── Materials provided

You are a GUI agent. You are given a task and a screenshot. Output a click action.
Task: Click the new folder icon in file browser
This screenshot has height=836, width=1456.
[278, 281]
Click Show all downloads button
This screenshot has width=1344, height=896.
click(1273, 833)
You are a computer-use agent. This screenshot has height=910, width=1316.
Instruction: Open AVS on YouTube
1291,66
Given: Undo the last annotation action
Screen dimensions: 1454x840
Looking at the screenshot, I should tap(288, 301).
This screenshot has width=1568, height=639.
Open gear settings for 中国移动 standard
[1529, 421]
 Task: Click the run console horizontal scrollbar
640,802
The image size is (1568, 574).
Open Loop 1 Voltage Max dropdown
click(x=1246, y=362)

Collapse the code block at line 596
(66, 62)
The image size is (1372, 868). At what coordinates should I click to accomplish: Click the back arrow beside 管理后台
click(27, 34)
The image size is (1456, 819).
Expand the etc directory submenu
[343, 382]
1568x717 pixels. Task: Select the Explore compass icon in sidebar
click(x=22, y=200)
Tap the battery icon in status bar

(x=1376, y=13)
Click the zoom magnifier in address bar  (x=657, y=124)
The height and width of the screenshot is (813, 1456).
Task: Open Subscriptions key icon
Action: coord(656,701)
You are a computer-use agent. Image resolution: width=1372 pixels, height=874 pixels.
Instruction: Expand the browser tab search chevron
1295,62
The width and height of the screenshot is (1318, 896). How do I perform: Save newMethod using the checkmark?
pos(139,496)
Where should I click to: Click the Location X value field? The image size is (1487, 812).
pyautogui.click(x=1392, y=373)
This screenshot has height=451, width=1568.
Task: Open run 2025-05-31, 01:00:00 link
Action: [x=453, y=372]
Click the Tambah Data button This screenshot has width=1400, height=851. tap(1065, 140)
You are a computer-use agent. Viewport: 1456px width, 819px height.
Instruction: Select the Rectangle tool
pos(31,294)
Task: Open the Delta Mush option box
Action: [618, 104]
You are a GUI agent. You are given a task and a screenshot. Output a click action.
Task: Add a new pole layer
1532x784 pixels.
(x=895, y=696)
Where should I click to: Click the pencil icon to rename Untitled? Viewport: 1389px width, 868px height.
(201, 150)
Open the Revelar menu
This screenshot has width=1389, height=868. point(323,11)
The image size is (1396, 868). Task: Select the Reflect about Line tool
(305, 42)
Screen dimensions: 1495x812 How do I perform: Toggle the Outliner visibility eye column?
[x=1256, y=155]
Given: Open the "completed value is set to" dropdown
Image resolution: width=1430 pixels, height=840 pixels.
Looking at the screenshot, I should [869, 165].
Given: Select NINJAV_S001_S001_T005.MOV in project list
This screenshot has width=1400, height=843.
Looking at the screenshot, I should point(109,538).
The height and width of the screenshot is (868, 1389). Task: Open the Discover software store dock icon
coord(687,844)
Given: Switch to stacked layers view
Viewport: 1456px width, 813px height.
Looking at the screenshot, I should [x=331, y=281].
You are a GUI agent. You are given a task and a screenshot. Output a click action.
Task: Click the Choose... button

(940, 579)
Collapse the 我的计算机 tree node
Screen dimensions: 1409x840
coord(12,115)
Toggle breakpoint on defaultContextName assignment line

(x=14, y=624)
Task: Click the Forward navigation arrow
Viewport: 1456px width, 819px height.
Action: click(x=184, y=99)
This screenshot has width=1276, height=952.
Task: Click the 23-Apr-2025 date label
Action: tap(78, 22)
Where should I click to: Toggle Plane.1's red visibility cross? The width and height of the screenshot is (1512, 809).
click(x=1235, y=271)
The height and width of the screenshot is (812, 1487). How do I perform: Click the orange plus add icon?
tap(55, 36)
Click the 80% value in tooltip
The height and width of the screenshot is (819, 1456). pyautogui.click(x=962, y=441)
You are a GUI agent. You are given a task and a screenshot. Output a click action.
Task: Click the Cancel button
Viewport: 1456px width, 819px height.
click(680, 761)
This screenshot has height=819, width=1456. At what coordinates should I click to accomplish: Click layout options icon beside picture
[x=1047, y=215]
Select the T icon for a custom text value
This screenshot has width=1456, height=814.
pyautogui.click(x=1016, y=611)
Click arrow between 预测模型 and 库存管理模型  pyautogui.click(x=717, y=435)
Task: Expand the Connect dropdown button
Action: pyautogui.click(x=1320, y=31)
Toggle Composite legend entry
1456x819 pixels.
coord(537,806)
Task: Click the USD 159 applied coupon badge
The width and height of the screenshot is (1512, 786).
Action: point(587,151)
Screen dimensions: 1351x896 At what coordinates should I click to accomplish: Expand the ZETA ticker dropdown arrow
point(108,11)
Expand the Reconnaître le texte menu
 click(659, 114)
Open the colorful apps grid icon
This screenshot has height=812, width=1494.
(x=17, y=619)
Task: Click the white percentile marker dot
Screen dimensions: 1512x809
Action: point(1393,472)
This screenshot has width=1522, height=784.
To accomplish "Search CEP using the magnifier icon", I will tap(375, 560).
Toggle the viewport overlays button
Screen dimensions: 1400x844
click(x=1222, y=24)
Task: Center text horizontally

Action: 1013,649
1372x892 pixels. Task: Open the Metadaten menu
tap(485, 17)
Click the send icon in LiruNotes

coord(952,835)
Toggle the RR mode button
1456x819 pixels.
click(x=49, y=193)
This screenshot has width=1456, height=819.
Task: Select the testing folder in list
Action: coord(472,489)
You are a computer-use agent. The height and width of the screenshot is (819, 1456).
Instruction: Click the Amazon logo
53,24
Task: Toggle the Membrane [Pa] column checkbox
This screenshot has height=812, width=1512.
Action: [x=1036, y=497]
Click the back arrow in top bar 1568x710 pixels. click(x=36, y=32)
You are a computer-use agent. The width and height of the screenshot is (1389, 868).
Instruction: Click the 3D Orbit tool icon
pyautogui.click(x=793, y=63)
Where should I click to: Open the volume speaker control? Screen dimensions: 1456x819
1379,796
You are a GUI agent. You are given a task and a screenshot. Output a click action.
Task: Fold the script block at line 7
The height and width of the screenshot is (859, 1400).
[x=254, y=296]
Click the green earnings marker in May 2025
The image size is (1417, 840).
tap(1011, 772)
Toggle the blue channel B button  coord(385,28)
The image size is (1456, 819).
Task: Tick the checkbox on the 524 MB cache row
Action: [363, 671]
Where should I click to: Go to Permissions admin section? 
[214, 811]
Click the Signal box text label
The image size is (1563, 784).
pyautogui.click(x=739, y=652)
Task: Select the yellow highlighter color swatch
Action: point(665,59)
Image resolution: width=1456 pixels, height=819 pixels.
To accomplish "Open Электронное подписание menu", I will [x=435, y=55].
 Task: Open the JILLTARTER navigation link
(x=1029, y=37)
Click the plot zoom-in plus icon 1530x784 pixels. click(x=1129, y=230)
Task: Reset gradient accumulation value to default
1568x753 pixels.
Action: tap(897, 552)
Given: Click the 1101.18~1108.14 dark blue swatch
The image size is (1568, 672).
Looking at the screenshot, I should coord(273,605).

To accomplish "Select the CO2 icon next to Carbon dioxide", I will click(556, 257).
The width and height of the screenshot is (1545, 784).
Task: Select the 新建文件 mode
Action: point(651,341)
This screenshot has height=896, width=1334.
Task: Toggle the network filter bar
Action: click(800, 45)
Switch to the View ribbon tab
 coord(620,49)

────

- Task directions:
What you need to do is repeat every record above exactly.

- Solution to the exercise:
You are a GUI agent. You are given a task and a screenshot. Output a click action.
Task: Click the new folder icon in file browser
This screenshot has height=836, width=1456.
[278, 281]
Click Show all downloads button
This screenshot has width=1344, height=896.
click(1273, 833)
You are a computer-use agent. This screenshot has height=910, width=1316.
Instruction: Open AVS on YouTube
1291,66
Given: Undo the last annotation action
Screen dimensions: 1454x840
Looking at the screenshot, I should tap(288, 301).
This screenshot has width=1568, height=639.
Open gear settings for 中国移动 standard
[1529, 421]
 Task: Click the run console horizontal scrollbar
640,802
The image size is (1568, 574).
Open Loop 1 Voltage Max dropdown
click(x=1246, y=362)

Collapse the code block at line 596
(66, 62)
The image size is (1372, 868). At what coordinates should I click to accomplish: Click the back arrow beside 管理后台
click(27, 34)
The image size is (1456, 819).
Expand the etc directory submenu
[343, 382]
1568x717 pixels. Task: Select the Explore compass icon in sidebar
click(x=22, y=200)
Tap the battery icon in status bar

(x=1376, y=13)
Click the zoom magnifier in address bar  (x=657, y=124)
The height and width of the screenshot is (813, 1456).
Task: Open Subscriptions key icon
Action: coord(656,701)
You are a computer-use agent. Image resolution: width=1372 pixels, height=874 pixels.
Instruction: Expand the browser tab search chevron
1295,62
The width and height of the screenshot is (1318, 896). How do I perform: Save newMethod using the checkmark?
pos(139,496)
Where should I click to: Click the Location X value field? The image size is (1487, 812).
pyautogui.click(x=1392, y=373)
This screenshot has height=451, width=1568.
Task: Open run 2025-05-31, 01:00:00 link
Action: [x=453, y=372]
Click the Tambah Data button This screenshot has width=1400, height=851. tap(1065, 140)
You are a computer-use agent. Viewport: 1456px width, 819px height.
Instruction: Select the Rectangle tool
pos(31,294)
Task: Open the Delta Mush option box
Action: [618, 104]
You are a GUI agent. You are given a task and a screenshot. Output a click action.
Task: Add a new pole layer
1532x784 pixels.
(x=895, y=696)
Where should I click to: Click the pencil icon to rename Untitled? Viewport: 1389px width, 868px height.
(201, 150)
Open the Revelar menu
This screenshot has width=1389, height=868. point(323,11)
The image size is (1396, 868). Task: Select the Reflect about Line tool
(305, 42)
Screen dimensions: 1495x812 How do I perform: Toggle the Outliner visibility eye column?
[x=1256, y=155]
Given: Open the "completed value is set to" dropdown
Image resolution: width=1430 pixels, height=840 pixels.
Looking at the screenshot, I should [869, 165].
Given: Select NINJAV_S001_S001_T005.MOV in project list
This screenshot has width=1400, height=843.
Looking at the screenshot, I should point(109,538).
The height and width of the screenshot is (868, 1389). Task: Open the Discover software store dock icon
coord(687,844)
Given: Switch to stacked layers view
Viewport: 1456px width, 813px height.
Looking at the screenshot, I should [x=331, y=281].
You are a GUI agent. You are given a task and a screenshot. Output a click action.
Task: Click the Choose... button

(940, 579)
Collapse the 我的计算机 tree node
Screen dimensions: 1409x840
coord(12,115)
Toggle breakpoint on defaultContextName assignment line

(x=14, y=624)
Task: Click the Forward navigation arrow
Viewport: 1456px width, 819px height.
Action: click(x=184, y=99)
This screenshot has width=1276, height=952.
Task: Click the 23-Apr-2025 date label
Action: tap(78, 22)
Where should I click to: Toggle Plane.1's red visibility cross? The width and height of the screenshot is (1512, 809).
click(x=1235, y=271)
The height and width of the screenshot is (812, 1487). How do I perform: Click the orange plus add icon?
tap(55, 36)
Click the 80% value in tooltip
The height and width of the screenshot is (819, 1456). pyautogui.click(x=962, y=441)
You are a GUI agent. You are given a task and a screenshot. Output a click action.
Task: Click the Cancel button
Viewport: 1456px width, 819px height.
click(680, 761)
This screenshot has height=819, width=1456. At what coordinates should I click to accomplish: Click layout options icon beside picture
[x=1047, y=215]
Select the T icon for a custom text value
This screenshot has width=1456, height=814.
pyautogui.click(x=1016, y=611)
Click arrow between 预测模型 and 库存管理模型  pyautogui.click(x=717, y=435)
Task: Expand the Connect dropdown button
Action: pyautogui.click(x=1320, y=31)
Toggle Composite legend entry
1456x819 pixels.
coord(537,806)
Task: Click the USD 159 applied coupon badge
The width and height of the screenshot is (1512, 786).
Action: point(587,151)
Screen dimensions: 1351x896 At what coordinates should I click to accomplish: Expand the ZETA ticker dropdown arrow
point(108,11)
Expand the Reconnaître le texte menu
 click(659, 114)
Open the colorful apps grid icon
This screenshot has height=812, width=1494.
(x=17, y=619)
Task: Click the white percentile marker dot
Screen dimensions: 1512x809
Action: point(1393,472)
This screenshot has width=1522, height=784.
To accomplish "Search CEP using the magnifier icon", I will tap(375, 560).
Toggle the viewport overlays button
Screen dimensions: 1400x844
click(x=1222, y=24)
Task: Center text horizontally

Action: 1013,649
1372x892 pixels. Task: Open the Metadaten menu
tap(485, 17)
Click the send icon in LiruNotes

coord(952,835)
Toggle the RR mode button
1456x819 pixels.
click(x=49, y=193)
This screenshot has width=1456, height=819.
Task: Select the testing folder in list
Action: coord(472,489)
You are a computer-use agent. The height and width of the screenshot is (819, 1456).
Instruction: Click the Amazon logo
53,24
Task: Toggle the Membrane [Pa] column checkbox
This screenshot has height=812, width=1512.
Action: [x=1036, y=497]
Click the back arrow in top bar 1568x710 pixels. click(x=36, y=32)
You are a computer-use agent. The width and height of the screenshot is (1389, 868).
Instruction: Click the 3D Orbit tool icon
pyautogui.click(x=793, y=63)
Where should I click to: Open the volume speaker control? Screen dimensions: 1456x819
1379,796
You are a GUI agent. You are given a task and a screenshot. Output a click action.
Task: Fold the script block at line 7
The height and width of the screenshot is (859, 1400).
[x=254, y=296]
Click the green earnings marker in May 2025
The image size is (1417, 840).
tap(1011, 772)
Toggle the blue channel B button  coord(385,28)
The image size is (1456, 819).
Task: Tick the checkbox on the 524 MB cache row
Action: [363, 671]
Where should I click to: Go to Permissions admin section? 
[214, 811]
Click the Signal box text label
The image size is (1563, 784).
pyautogui.click(x=739, y=652)
Task: Select the yellow highlighter color swatch
Action: point(665,59)
Image resolution: width=1456 pixels, height=819 pixels.
To accomplish "Open Электронное подписание menu", I will [x=435, y=55].
 Task: Open the JILLTARTER navigation link
(x=1029, y=37)
Click the plot zoom-in plus icon 1530x784 pixels. click(x=1129, y=230)
Task: Reset gradient accumulation value to default
1568x753 pixels.
Action: tap(897, 552)
Given: Click the 1101.18~1108.14 dark blue swatch
The image size is (1568, 672).
Looking at the screenshot, I should coord(273,605).

To accomplish "Select the CO2 icon next to Carbon dioxide", I will click(556, 257).
The width and height of the screenshot is (1545, 784).
Task: Select the 新建文件 mode
Action: point(651,341)
This screenshot has height=896, width=1334.
Task: Toggle the network filter bar
Action: click(800, 45)
Switch to the View ribbon tab
 coord(620,49)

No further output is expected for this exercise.